- **What the exercise asks**
Using the data that follows, output only the lines from the line with "Click the clock icon in U.S. 6M row" up to and including the line with "Given: Click the redacted ID under general", exactly, leaving pictures aside.

(Items from a data source)

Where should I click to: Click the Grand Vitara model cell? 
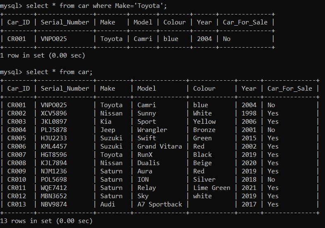point(159,146)
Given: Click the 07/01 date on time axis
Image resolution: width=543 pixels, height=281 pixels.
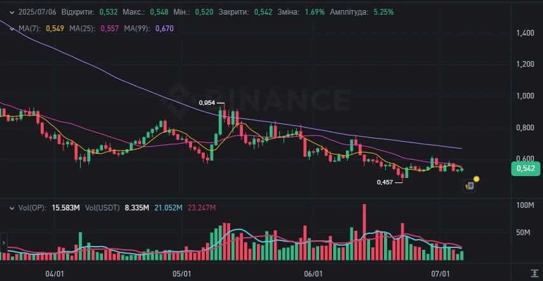Looking at the screenshot, I should point(439,274).
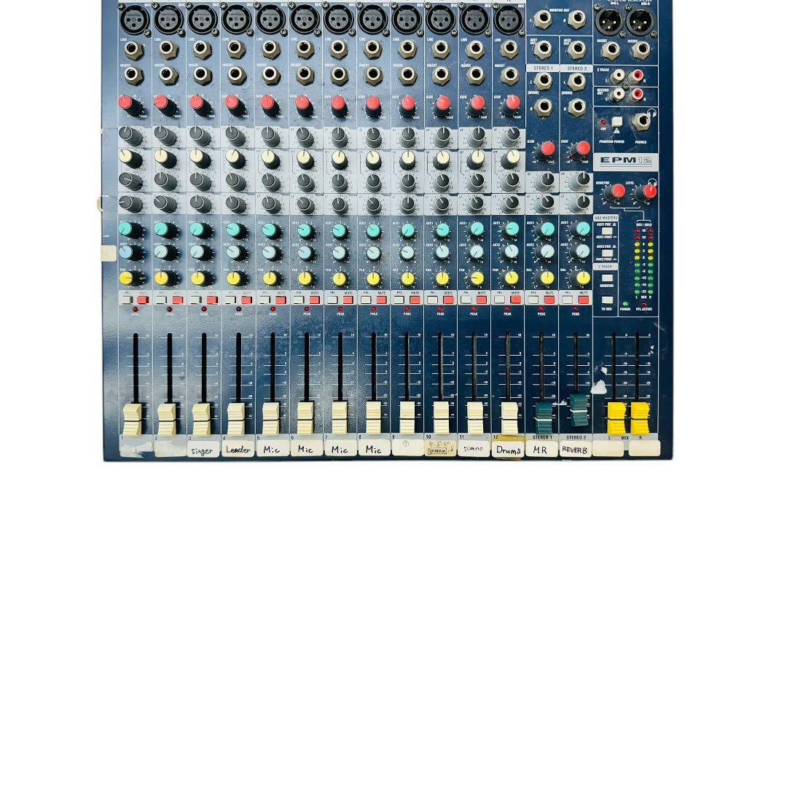Toggle the 48V phantom power switch
Image resolution: width=787 pixels, height=787 pixels.
click(x=617, y=122)
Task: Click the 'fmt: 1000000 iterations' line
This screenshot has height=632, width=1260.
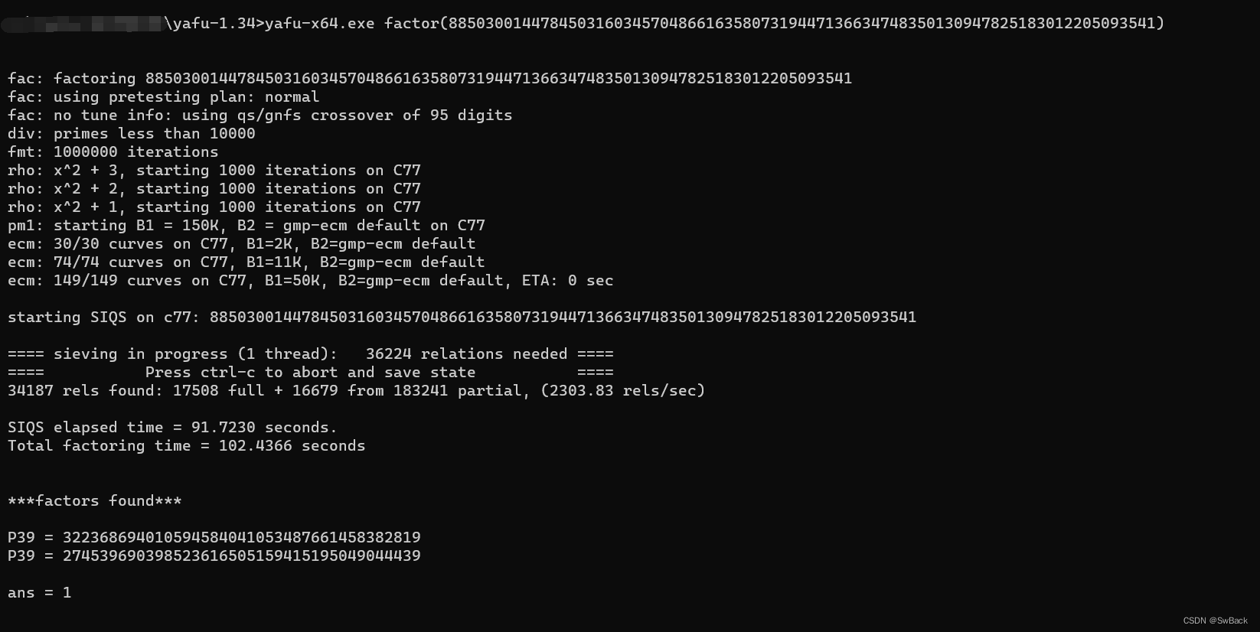Action: tap(113, 152)
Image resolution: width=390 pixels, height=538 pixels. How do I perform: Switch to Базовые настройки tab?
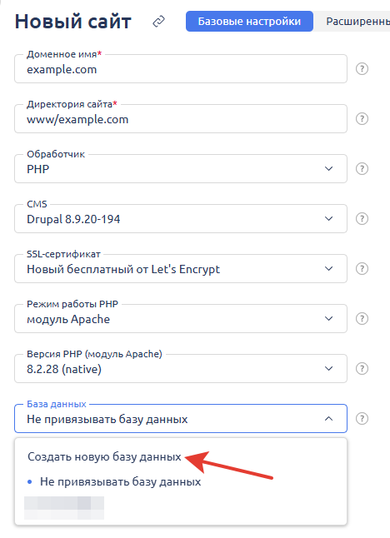point(249,22)
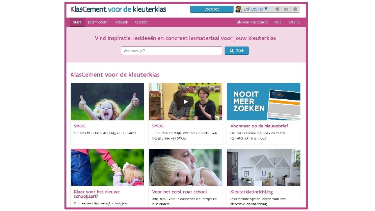Viewport: 375px width, 211px height.
Task: Open favorites via the heart icon
Action: click(277, 9)
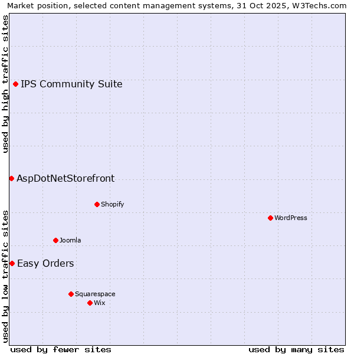Image resolution: width=354 pixels, height=354 pixels.
Task: Click the Easy Orders text label
Action: pyautogui.click(x=45, y=263)
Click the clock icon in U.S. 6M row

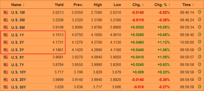200,27
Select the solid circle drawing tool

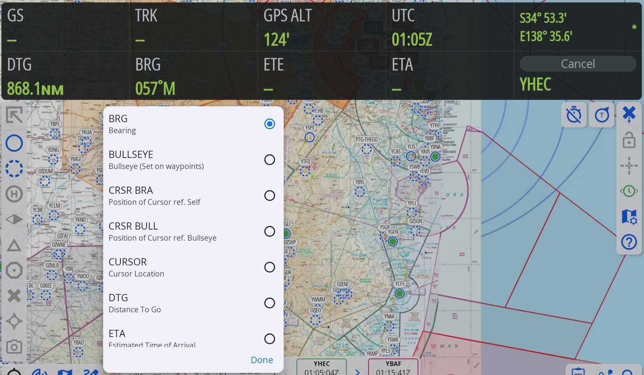pos(14,143)
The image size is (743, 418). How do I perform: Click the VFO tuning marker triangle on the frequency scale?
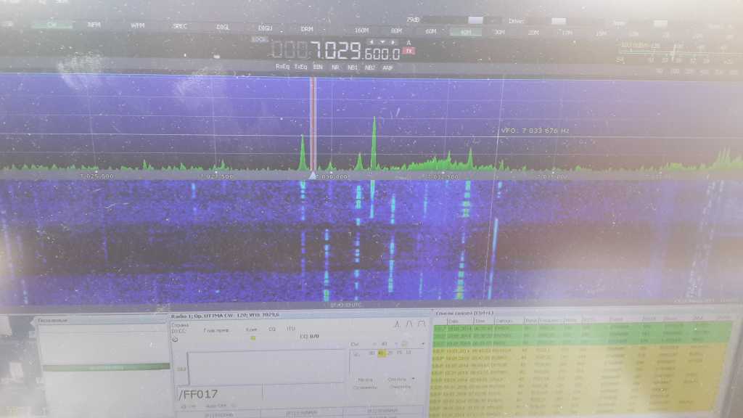[313, 175]
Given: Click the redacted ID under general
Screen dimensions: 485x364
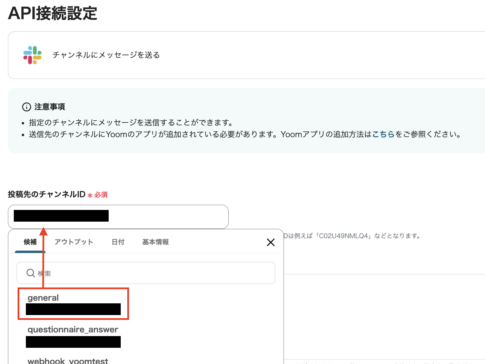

- **Answer area**
Click the clock icon in U.S. 6M row

200,27
Select the solid circle drawing tool

pos(14,143)
The image size is (743, 418). How do I perform: Click the VFO tuning marker triangle on the frequency scale?
[313, 175]
Given: Click the redacted ID under general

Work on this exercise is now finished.